Sunday, 31 January 2010

In a real capitalist society when companies fail, they go out of business


Observations on the Entrepreneur Revolution



This is an excerpt from Mad Magazine’s “20 Dumbest Mistakes of 2009″

In a real capitalist society when companies fail, they go out of business. But in the U.S. some companies are designated as “too big to fail” and get special treatment. These behemoth institutions are actually allowed to steal money, screw investors, post record losses and STILL pay out millions of dollars in bonuses to the greedy, incompetent, reckless, white collar, criminal executive scumbags who run them. President Obama was so upset about this that he gave a disapproving speech to Congress before signing off in a multi billion dollar government bail-out plan. Ain’t that America!

Why is MAD Magazine giving the best economic commentary out of the entire media?
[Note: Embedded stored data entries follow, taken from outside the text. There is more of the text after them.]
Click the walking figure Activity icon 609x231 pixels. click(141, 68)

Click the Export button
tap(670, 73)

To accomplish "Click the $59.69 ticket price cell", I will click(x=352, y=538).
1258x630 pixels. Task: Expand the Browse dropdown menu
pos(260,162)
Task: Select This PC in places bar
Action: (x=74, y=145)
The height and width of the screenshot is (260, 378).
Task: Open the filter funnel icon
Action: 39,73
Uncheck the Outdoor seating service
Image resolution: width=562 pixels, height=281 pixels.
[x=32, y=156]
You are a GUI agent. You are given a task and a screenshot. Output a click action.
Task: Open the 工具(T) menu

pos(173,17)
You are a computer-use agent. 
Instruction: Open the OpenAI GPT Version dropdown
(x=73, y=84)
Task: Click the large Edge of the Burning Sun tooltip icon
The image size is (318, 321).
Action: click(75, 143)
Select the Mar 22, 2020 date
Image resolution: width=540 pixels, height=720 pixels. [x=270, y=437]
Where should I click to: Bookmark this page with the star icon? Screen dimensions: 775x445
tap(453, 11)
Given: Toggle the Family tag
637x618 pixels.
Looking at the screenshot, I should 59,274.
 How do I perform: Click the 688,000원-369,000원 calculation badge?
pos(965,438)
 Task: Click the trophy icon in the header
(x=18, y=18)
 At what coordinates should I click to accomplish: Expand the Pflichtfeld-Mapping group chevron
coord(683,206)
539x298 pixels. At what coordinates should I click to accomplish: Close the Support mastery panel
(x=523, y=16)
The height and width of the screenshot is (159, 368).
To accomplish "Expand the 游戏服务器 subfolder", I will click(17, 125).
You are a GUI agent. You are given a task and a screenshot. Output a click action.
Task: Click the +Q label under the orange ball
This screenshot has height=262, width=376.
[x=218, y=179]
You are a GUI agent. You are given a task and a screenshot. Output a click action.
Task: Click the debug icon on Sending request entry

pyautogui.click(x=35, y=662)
My Thoughts: There is a great book called “Capitalism, Socialism and Democracy”. It says that Socialist countries end up so badly run that the people are forced to get extremely entrepreneurial and resourceful in order to get anything done. They become hard working and they seek opportunity. Eventually they overthrow the governments who want to run their lives in exchange for free markets.

It also says that Capitalist countries become so wealthy that the people become complacent. A small group of people figure out how wealth works and become massively rich while the majority are left feeling hard done to. It says that the people inevitably adopt a Socialistic mindset and elect governments that want to run their lives in place of the free markets.

Ironically, one of the very few things that should be “socialist” is medicine and health care. Who honestly wants some big company making money from sick people? But somehow it has become the flagship of capitalism in the USA.

Rather than all the FOX NEWS fluff about how medicine should be capitalist, now is the time for people to be screaming at the top of their voice about the privatisation of Automobiles, Insurance and Banking.

If the government had let these large companies fail, my guess is that some very clever entrepreneurs would have swooped in and picked up the pieces.

Rather than some fat number crunchers sitting around figuring out how they can move the mythical pieces of their empire around to squeeze out fictitious profits, smaller teams of entrepreneurs would pick up the pieces of these companies and figure out how to deliver more value.

Let the markets work, I say. That means accept the ups and the downs. The unknown is always scary but never as scary as you thought.